=== Exercise input ===
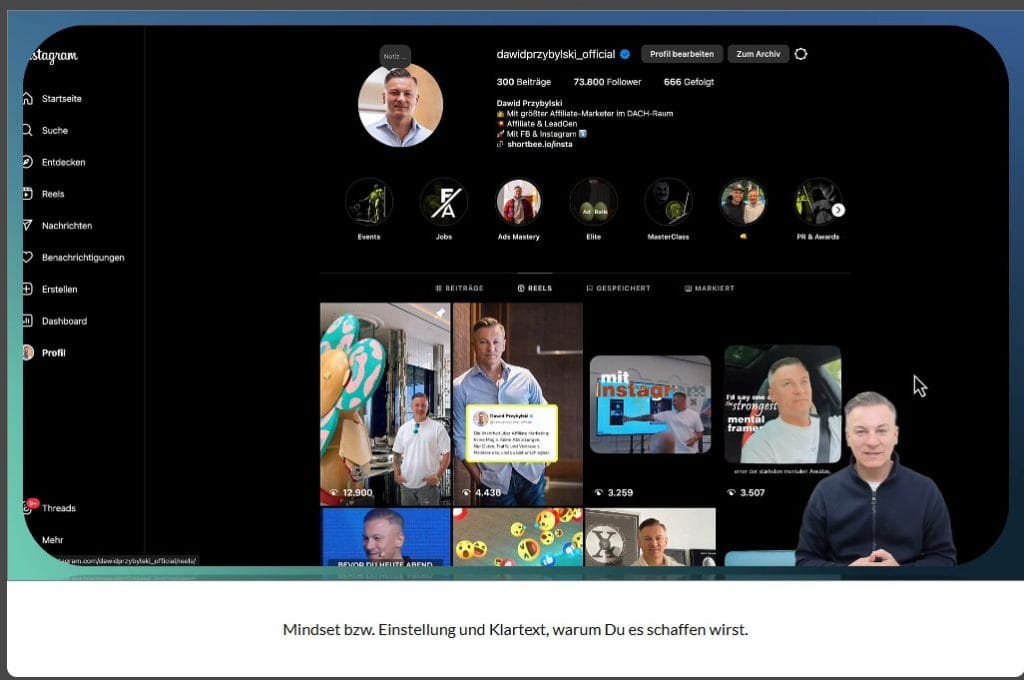
Task: Open the Ads Mastery story highlight
Action: pos(518,202)
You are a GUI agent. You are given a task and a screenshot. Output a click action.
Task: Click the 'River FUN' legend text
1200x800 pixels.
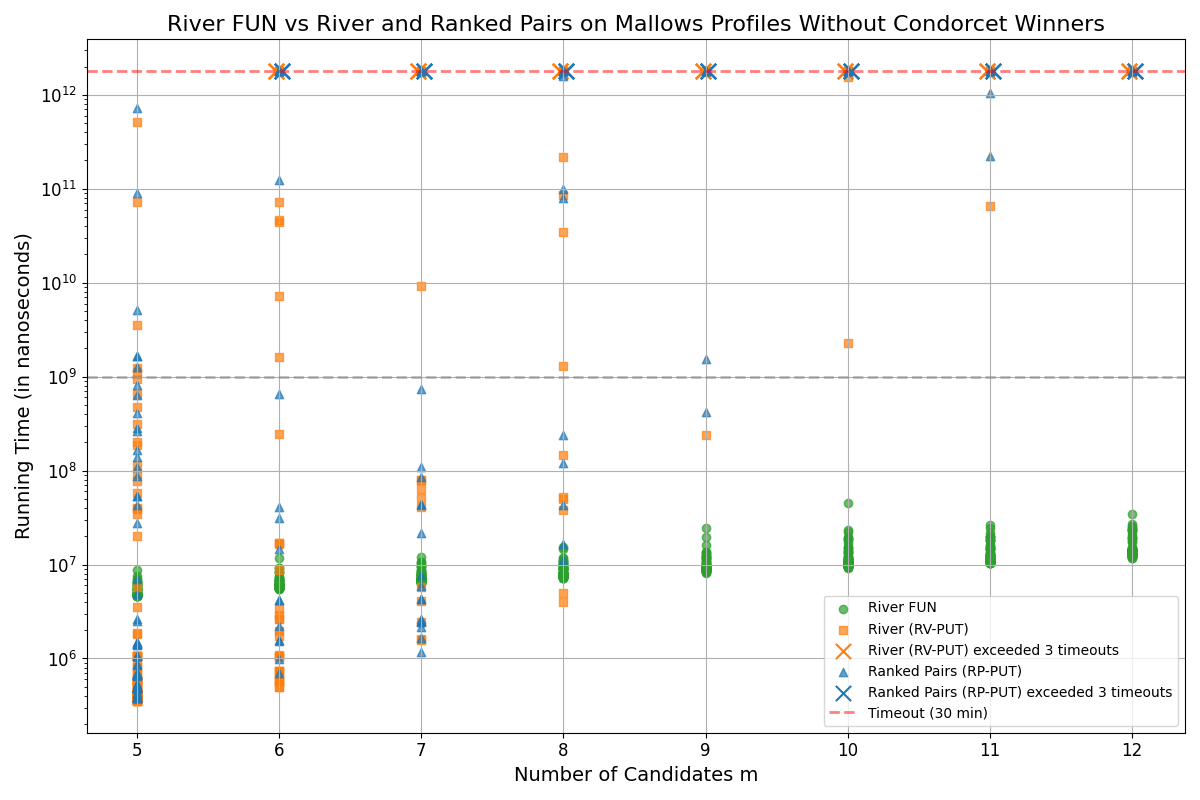tap(900, 608)
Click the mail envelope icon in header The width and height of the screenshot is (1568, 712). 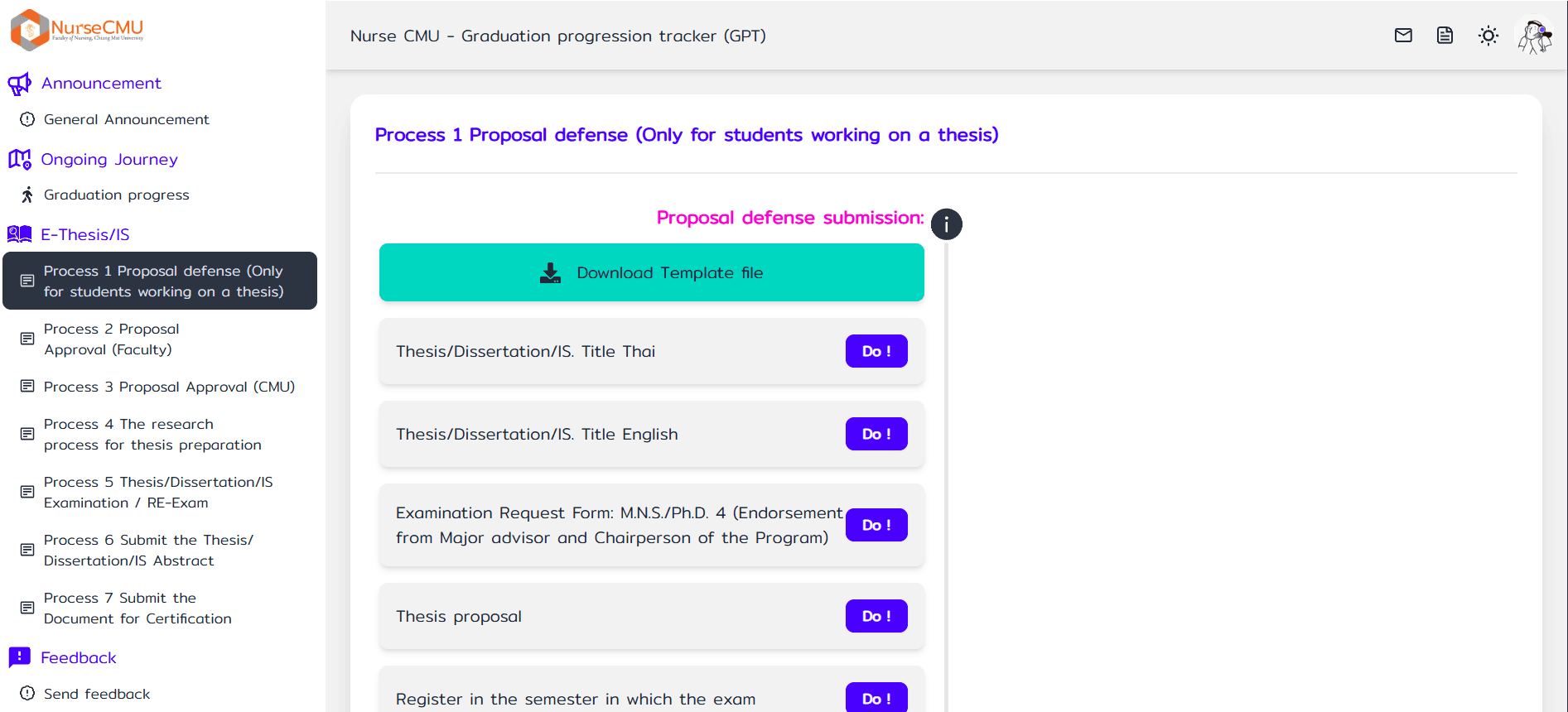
===
The final stretch of the data, from the line with "You are a GUI" through its last line, is to be retyped exactly; pictures are not part of the copy.

Exercise output:
You are a GUI agent. You are given a task and a screenshot. Output a click action.
Task: Click the 'River FUN' legend text
1200x800 pixels.
tap(900, 608)
Click the mail envelope icon in header The width and height of the screenshot is (1568, 712). 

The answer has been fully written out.